WHAT YOU WILL DO
Write back every entry exactly as it reads, with the pictures left behind.

MATERIAL PROVIDED
....

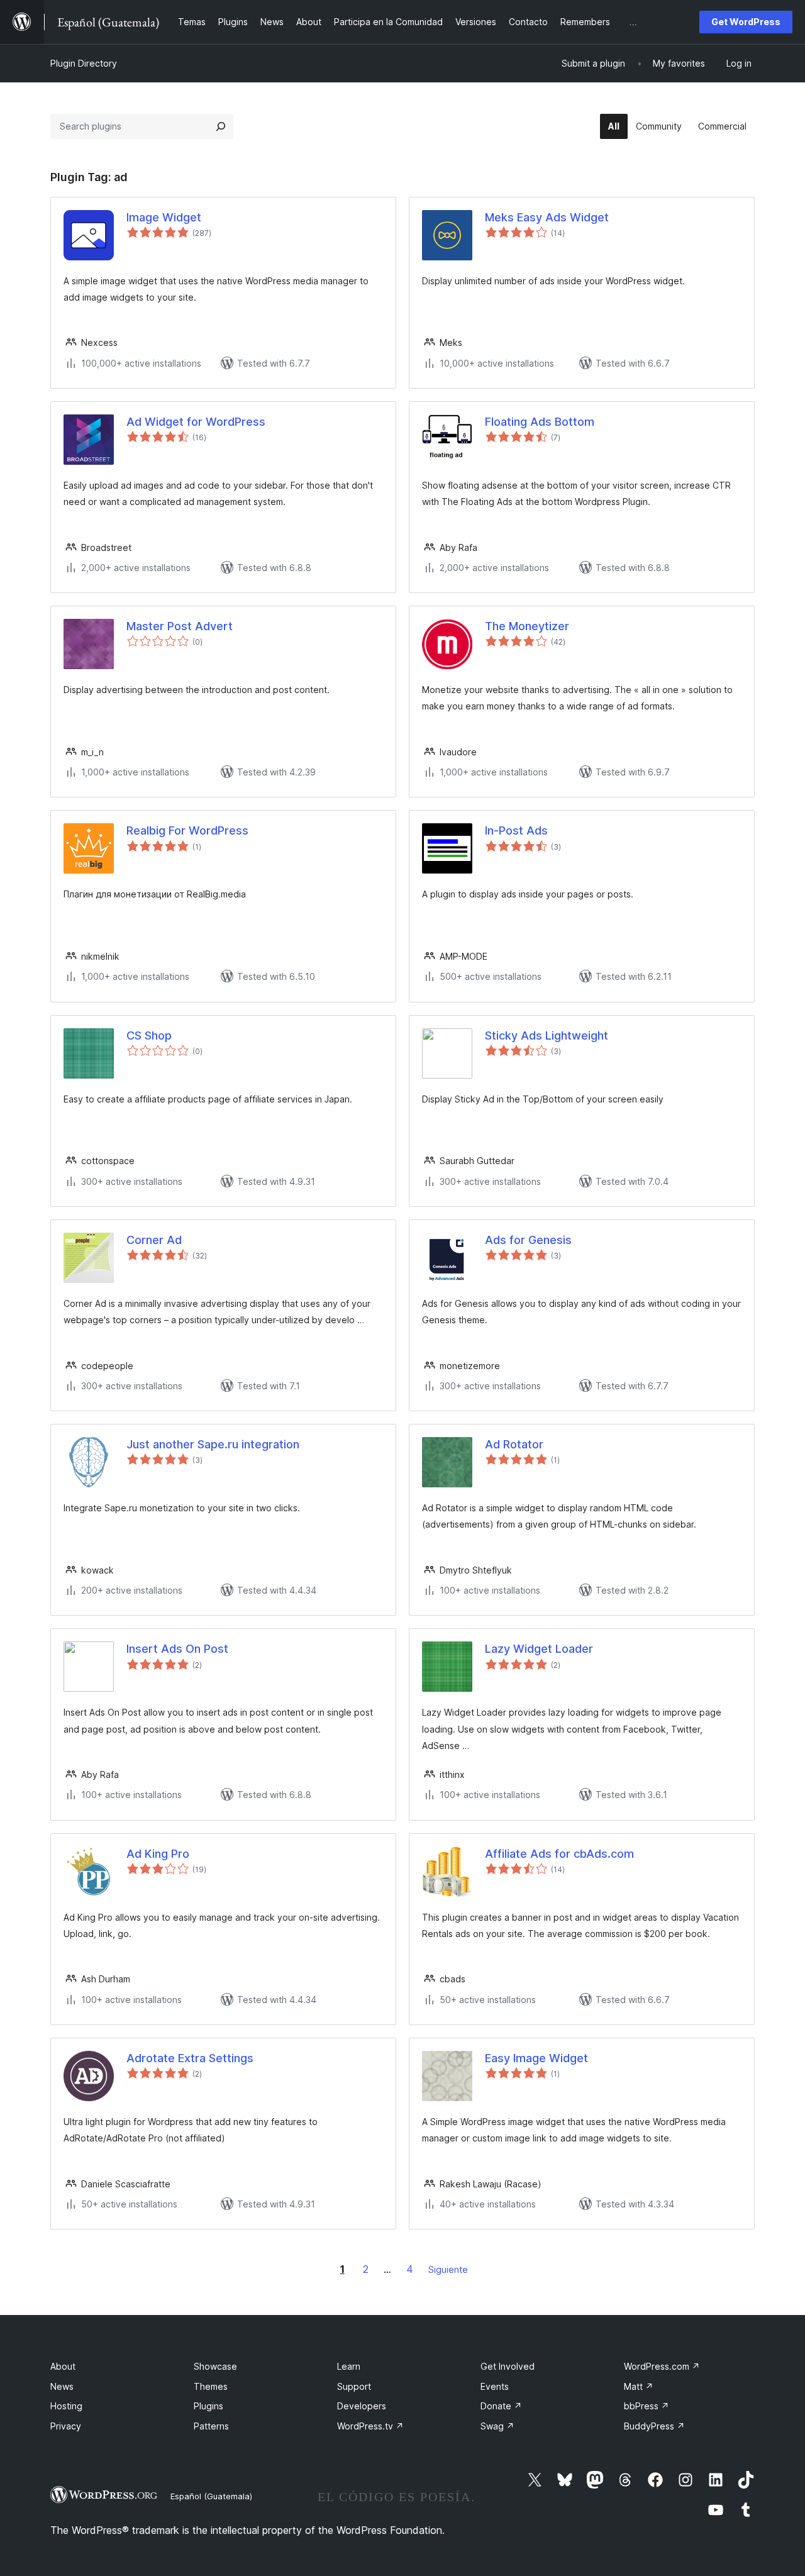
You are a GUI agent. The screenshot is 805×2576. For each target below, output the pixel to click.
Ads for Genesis (528, 1239)
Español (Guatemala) (211, 2496)
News (62, 2386)
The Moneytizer (527, 626)
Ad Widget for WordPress (195, 421)
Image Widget (163, 217)
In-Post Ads (516, 830)
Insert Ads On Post (177, 1648)
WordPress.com (662, 2366)
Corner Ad (154, 1239)
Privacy (65, 2426)
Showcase (215, 2366)
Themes (211, 2386)
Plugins (208, 2406)
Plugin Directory (83, 63)
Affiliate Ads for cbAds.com (559, 1853)
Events (494, 2386)
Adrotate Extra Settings (189, 2058)
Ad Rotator (514, 1444)
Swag (497, 2426)
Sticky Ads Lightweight (546, 1035)
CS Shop (149, 1035)
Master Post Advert (179, 626)
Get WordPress (745, 21)
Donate (501, 2406)
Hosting (66, 2406)
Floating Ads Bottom (539, 421)
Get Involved (507, 2366)
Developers (361, 2406)
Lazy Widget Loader (539, 1648)
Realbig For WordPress (187, 830)
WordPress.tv (370, 2426)
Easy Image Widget (536, 2058)
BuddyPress (654, 2426)
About (62, 2366)
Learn (348, 2366)
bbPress (646, 2406)
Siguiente (448, 2269)
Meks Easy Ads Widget (547, 217)
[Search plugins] (220, 126)
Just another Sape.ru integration (212, 1444)
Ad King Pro (157, 1853)
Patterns (211, 2426)
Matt (638, 2386)
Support (354, 2386)
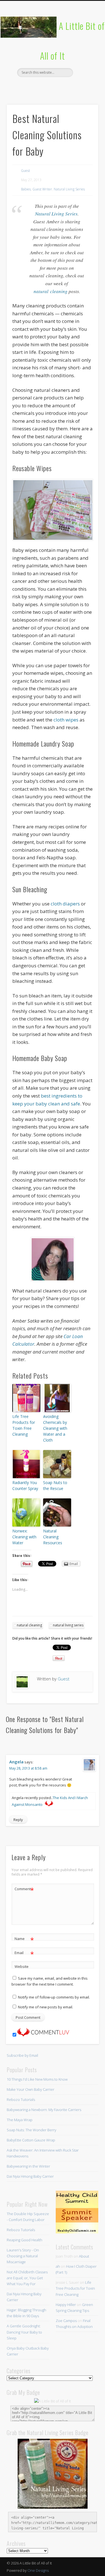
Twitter (40, 86)
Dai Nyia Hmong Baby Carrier (30, 2176)
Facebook (28, 86)
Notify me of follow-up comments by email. (54, 1997)
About (84, 2256)
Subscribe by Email (22, 2055)
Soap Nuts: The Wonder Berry (31, 2129)
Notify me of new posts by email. (45, 2006)
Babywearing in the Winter (28, 2166)
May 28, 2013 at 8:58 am (28, 1768)
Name (24, 1939)
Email (24, 1953)
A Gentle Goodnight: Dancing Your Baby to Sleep (24, 2331)
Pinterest (51, 86)
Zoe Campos (66, 2320)
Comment (24, 1889)
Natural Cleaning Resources (52, 1536)
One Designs (38, 2570)
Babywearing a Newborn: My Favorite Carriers (44, 2109)
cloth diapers (66, 903)
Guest (25, 170)
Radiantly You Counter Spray (25, 1485)
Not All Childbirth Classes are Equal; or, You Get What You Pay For (27, 2277)
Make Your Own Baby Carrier (30, 2089)
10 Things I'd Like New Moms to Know (37, 2079)
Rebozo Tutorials (21, 2099)
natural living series (68, 1625)
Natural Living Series (69, 189)
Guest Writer (42, 189)
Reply (18, 1819)
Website (22, 1966)
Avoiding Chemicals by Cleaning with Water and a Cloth (55, 1428)
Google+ (74, 86)
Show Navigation (84, 50)
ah (58, 2266)
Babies (26, 189)
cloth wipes (66, 719)
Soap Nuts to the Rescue (55, 1485)
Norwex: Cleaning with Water (24, 1536)
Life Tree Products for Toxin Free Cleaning (23, 1425)
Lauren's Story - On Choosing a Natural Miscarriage (23, 2255)
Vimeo (63, 86)
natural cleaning (51, 291)
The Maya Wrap (19, 2119)
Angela (16, 1761)
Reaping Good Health (24, 2239)
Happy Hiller (66, 2304)
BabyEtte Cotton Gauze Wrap (31, 2140)
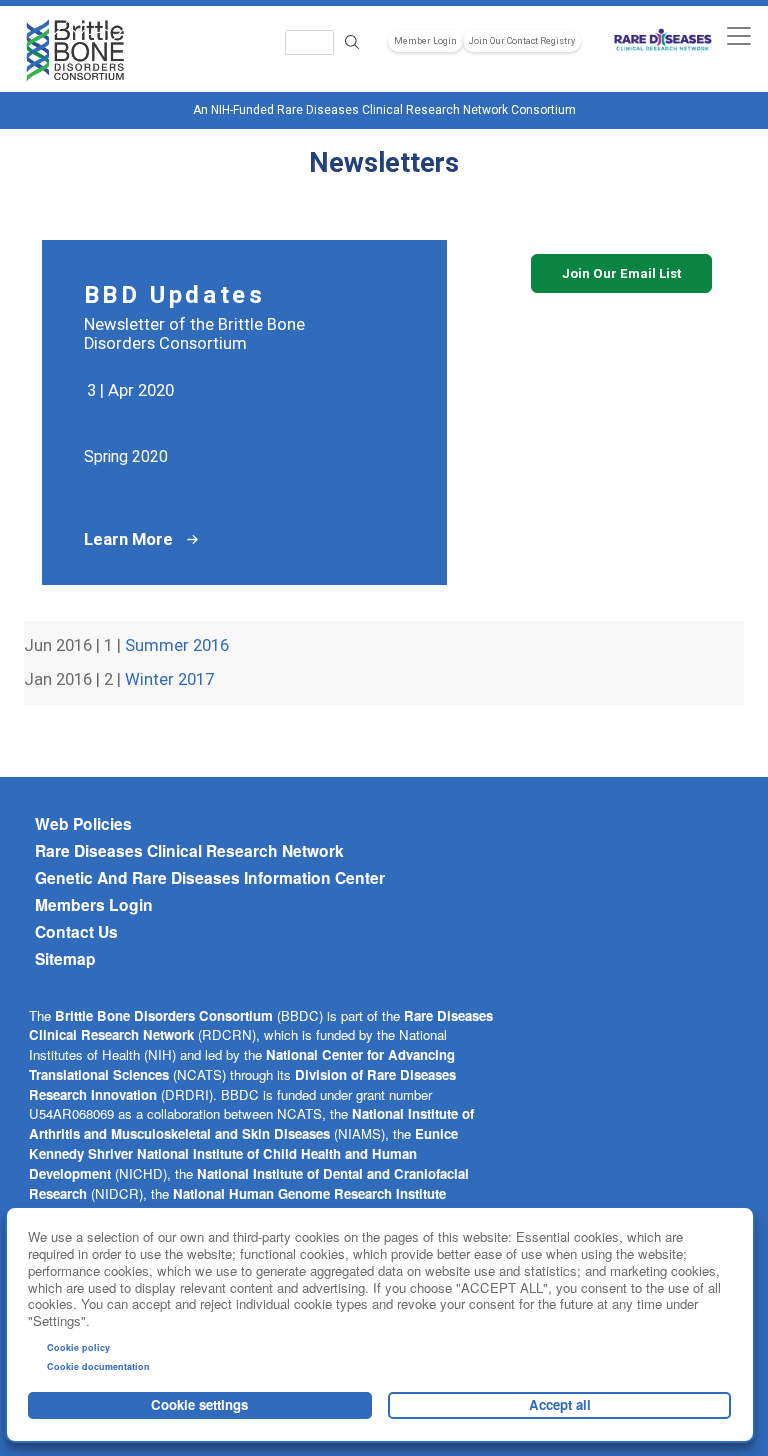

....

ANSWER SPACE
You are a GUI agent. The screenshot is 805×2576. For each target below, output the pixel to click.
Ads for Genesis (528, 1239)
Español (Guatemala) (211, 2496)
News (62, 2386)
The Moneytizer (527, 626)
Ad Widget for WordPress (195, 421)
Image Widget (163, 217)
In-Post Ads (516, 830)
Insert Ads On Post (177, 1648)
WordPress.com (662, 2366)
Corner Ad (154, 1239)
Privacy (65, 2426)
Showcase (215, 2366)
Themes (211, 2386)
Plugins (208, 2406)
Plugin Directory (83, 63)
Affiliate Ads for cbAds.com (559, 1853)
Events (494, 2386)
Adrotate Extra Settings (189, 2058)
Ad Rotator (514, 1444)
Swag (497, 2426)
Sticky Ads Lightweight (546, 1035)
CS Shop (149, 1035)
Master Post Advert (179, 626)
Get WordPress (745, 21)
Donate (501, 2406)
Hosting (66, 2406)
Floating Ads Bottom (539, 421)
Get Involved (507, 2366)
Developers (361, 2406)
Lazy Widget Loader (539, 1648)
Realbig For WordPress (187, 830)
WordPress.tv (370, 2426)
Easy Image Widget (536, 2058)
BuddyPress (654, 2426)
About (62, 2366)
Learn (348, 2366)
bbPress (646, 2406)
Siguiente (448, 2269)
Meks Easy Ads Widget (547, 217)
[Search plugins] (220, 126)
Just another Sape.ru integration (212, 1444)
Ad King Pro (157, 1853)
Patterns (211, 2426)
Matt (638, 2386)
Support (354, 2386)
Twitter (40, 86)
Dai Nyia Hmong Baby Carrier (30, 2176)
Facebook (28, 86)
Notify me of follow-up comments by email. (54, 1997)
About (84, 2256)
Subscribe by Email (22, 2055)
Soap Nuts: The Wonder Berry (31, 2129)
Notify me of new posts by email. (45, 2006)
Babywearing in the Winter (28, 2166)
May 28, 2013 at 8:58 am (28, 1768)
Name (24, 1939)
Email (24, 1953)
A Gentle Goodnight: Dancing Your Baby to Sleep (24, 2331)
Pinterest (51, 86)
Zoe Campos (66, 2320)
Comment (24, 1889)
Natural Cleaning Resources (52, 1536)
One Designs (38, 2570)
Babywearing a Newborn: My Favorite Carriers (44, 2109)
cloth diapers (66, 903)
Guest (25, 170)
Radiantly You Counter Spray (25, 1485)
Not All Childbirth Classes are Equal; or, You Get What You Pay For (27, 2277)
Make Your Own Baby Carrier (30, 2089)
10 Things I'd Like New Moms to Know (37, 2079)
Rebozo Tutorials (21, 2099)
natural living series (68, 1625)
Natural Living Series (69, 189)
Guest Writer (42, 189)
Reply (18, 1819)
Website (22, 1966)
Avoiding Chemicals by Cleaning with Water and a Cloth (55, 1428)
Google+ (74, 86)
Show Navigation (84, 50)
ah (58, 2266)
Babies (26, 189)
cloth wipes (66, 719)
Soap Nuts to the Rescue (55, 1485)
Norwex: Cleaning with Water (24, 1536)
Life Tree Products for Toxin Free Cleaning (23, 1425)
Lauren's Story - On Choosing a Natural Miscarriage (23, 2255)
Vimeo (63, 86)
natural cleaning (51, 291)
The Maya Wrap (19, 2119)
Angela (16, 1761)
Reaping Good Health (24, 2239)
Happy Hiller (66, 2304)
BabyEtte Cotton Gauze Wrap (31, 2140)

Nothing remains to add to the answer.